[Date Prev][Date Next][Thread Prev][Thread Next][Date Index][Thread Index]
Re: [RFC] Reducing NEED_CPU_H usage
From: |
Richard Henderson |
Subject: |
Re: [RFC] Reducing NEED_CPU_H usage |
Date: |
Thu, 12 Jan 2023 12:40:40 -1000 |
User-agent: |
Mozilla/5.0 (X11; Linux x86_64; rv:102.0) Gecko/20100101 Thunderbird/102.4.2 |
On 1/12/23 07:28, Alessandro Di Federico wrote:
On Tue, 10 Jan 2023 11:56:50 -0800
Richard Henderson <richard.henderson@linaro.org> wrote:
However, at some point we do want to keep some target addresses in
the proper size. For instance within the softmmu tlb, where
CPUTLBEntry is either 16 or 32 bytes, depending.
So that would be an optimization if `HOST_LONG_BITS == 32 &&
TARGET_LONG_BITS == 32`, correct?
At present, not an 'optimization' but 'natural fallout of type sizes'.
But, yeah.
## `abi_ulong`
Similar to `target_ulong`, but with alignment info.
Pardon?
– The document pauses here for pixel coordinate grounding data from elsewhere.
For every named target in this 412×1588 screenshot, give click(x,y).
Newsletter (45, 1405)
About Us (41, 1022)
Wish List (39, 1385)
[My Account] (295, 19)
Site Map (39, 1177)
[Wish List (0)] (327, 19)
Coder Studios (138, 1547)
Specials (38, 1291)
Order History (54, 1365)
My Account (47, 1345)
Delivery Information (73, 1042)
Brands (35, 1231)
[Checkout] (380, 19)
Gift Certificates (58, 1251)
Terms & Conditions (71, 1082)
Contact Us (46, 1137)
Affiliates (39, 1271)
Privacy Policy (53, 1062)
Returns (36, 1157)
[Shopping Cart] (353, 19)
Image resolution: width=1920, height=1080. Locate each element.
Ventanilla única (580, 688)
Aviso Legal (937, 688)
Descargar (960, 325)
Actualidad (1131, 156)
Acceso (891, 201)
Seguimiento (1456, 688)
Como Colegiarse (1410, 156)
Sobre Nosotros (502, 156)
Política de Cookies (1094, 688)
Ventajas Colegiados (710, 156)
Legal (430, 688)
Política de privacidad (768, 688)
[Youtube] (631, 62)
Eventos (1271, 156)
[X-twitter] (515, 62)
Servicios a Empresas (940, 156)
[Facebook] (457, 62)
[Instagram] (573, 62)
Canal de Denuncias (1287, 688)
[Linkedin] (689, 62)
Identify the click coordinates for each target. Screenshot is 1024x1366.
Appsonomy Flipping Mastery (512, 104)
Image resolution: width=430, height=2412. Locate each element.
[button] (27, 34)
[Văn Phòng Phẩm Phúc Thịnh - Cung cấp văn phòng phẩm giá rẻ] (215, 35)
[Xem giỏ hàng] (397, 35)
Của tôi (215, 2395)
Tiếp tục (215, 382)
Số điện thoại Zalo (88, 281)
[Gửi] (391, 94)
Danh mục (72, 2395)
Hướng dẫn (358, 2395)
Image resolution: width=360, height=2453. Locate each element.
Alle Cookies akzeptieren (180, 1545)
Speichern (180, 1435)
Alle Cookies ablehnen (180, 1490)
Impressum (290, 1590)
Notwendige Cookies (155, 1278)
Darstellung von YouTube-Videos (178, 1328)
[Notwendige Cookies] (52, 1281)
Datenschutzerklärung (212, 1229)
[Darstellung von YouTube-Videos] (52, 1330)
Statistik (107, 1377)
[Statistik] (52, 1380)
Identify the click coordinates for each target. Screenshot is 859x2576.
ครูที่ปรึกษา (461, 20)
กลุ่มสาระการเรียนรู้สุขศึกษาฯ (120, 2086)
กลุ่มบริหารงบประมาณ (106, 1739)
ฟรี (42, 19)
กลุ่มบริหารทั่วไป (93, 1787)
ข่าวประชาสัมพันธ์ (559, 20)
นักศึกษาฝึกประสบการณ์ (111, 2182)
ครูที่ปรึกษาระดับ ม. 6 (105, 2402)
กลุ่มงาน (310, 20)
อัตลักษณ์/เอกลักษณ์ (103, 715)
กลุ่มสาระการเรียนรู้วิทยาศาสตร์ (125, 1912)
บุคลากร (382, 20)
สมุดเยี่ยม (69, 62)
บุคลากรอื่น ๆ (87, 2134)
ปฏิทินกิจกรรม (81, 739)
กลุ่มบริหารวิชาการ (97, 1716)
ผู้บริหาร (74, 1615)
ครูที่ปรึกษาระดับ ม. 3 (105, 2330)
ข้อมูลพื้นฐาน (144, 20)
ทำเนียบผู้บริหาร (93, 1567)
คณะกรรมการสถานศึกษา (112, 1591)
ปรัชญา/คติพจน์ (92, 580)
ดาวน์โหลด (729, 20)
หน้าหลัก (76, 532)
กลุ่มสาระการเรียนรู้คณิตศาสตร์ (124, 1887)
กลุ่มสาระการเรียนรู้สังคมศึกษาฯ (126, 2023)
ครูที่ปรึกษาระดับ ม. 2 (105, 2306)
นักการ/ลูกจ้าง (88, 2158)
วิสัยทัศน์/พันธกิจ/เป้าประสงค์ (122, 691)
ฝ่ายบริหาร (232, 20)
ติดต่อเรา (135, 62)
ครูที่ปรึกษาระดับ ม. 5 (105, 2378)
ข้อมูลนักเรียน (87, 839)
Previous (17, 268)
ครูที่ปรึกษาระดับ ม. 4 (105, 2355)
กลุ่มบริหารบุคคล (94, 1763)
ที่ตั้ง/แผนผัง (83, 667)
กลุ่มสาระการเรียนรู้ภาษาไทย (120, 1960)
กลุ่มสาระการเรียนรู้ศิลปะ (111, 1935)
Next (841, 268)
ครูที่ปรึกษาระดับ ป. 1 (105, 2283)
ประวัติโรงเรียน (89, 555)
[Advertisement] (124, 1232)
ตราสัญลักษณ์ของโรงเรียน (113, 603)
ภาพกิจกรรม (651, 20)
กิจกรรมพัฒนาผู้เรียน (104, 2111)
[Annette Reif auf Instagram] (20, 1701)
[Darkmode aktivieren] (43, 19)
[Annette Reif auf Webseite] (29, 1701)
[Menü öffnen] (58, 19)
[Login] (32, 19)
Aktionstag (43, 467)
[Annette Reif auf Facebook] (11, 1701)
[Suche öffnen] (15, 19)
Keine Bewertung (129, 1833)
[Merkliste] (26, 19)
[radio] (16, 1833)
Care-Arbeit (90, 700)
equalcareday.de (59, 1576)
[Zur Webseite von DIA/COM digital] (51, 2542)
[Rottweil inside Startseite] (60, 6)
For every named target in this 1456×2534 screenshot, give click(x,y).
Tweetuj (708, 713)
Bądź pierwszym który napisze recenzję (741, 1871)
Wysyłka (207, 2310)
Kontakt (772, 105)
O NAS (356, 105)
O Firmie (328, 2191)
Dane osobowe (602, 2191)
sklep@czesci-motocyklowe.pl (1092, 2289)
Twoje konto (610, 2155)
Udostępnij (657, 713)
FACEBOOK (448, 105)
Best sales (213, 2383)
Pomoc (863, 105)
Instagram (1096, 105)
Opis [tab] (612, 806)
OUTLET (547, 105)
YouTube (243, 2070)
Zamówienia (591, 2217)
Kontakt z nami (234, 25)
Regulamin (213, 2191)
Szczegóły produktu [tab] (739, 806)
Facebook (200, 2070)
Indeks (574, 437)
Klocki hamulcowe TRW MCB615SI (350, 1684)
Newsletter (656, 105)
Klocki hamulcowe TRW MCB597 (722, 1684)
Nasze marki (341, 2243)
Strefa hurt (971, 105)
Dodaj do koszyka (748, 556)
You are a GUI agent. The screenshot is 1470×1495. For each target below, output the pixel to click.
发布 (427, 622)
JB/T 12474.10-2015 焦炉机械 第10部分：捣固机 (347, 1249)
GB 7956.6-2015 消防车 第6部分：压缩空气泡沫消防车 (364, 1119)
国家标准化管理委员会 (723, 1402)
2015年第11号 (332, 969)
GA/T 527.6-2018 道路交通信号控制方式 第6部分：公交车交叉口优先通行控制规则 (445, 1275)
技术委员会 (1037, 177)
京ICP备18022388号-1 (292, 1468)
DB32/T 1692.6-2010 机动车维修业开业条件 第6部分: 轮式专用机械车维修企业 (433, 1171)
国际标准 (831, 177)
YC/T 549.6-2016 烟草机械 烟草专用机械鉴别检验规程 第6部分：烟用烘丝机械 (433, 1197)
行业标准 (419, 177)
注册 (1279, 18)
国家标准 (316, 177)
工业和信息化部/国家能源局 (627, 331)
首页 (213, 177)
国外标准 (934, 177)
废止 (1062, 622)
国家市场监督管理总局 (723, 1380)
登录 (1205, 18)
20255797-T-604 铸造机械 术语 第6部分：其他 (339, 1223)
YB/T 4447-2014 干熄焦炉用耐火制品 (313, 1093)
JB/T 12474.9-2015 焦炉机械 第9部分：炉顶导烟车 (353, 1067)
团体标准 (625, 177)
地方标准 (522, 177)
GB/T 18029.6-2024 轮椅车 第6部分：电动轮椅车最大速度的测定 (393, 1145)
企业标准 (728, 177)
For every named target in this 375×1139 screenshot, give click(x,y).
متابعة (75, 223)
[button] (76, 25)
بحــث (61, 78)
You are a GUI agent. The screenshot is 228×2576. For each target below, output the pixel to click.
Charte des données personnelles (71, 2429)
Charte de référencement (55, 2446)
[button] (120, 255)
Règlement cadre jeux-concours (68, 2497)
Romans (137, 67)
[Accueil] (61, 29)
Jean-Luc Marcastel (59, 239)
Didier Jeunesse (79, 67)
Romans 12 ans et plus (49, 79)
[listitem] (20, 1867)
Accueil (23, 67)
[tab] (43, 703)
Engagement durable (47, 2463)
There's no alignment info in abi_ulong.
From include/exec/user/abitypes.h:
typedef uint32_t abi_ulong __attribute__((aligned(ABI_LONG_ALIGNMENT)));
typedef target_ulong abi_ulong
__attribute__((aligned(ABI_LONG_ALIGNMENT)));
I thought that was the difference. Thanks for the clarification.
Ah, I see what you mean. I *believe* that use of target_ulong could actually be uint64_t,
since all TARGET_LONG_BITS == 32 ought to have TARGET_ABI32 set too (which brings us to
that first definition with uint32_t.)
There is a target alignment difference, for the benefit of e.g. m68k, which has
sizeof(long) == 4 and __alignof(long) == 2, which may differ by the host.
In any case, all of "exec/abitypes.h" is (or should be) user-only related, so out of scope
for this project.
This one requires some work within tcg/ to handle two target address
sizes simultaneously. It should not be technically difficult to
solve, but it does involve adding a few TCG opcodes and adjusting all
tcg backends.
I'm a bit confused by this, do backends for some reason have
expectations about the address size?
Wouldn't this be enough?
Yes, this affects the tcg backend as well:
static void tcg_out_qemu_ld(TCGContext *s, const TCGArg *args, bool is64)
{
...
datalo = *args++;
datahi = (TCG_TARGET_REG_BITS == 32 && is64 ? *args++ : 0);
addrlo = *args++;
addrhi = (TARGET_LONG_BITS > TCG_TARGET_REG_BITS ? *args++ : 0);
oi = *args++;
and further code generation changes especially for 64-bit guest pointer comparisons on
32-bit hosts. (There's that nasty combination again.)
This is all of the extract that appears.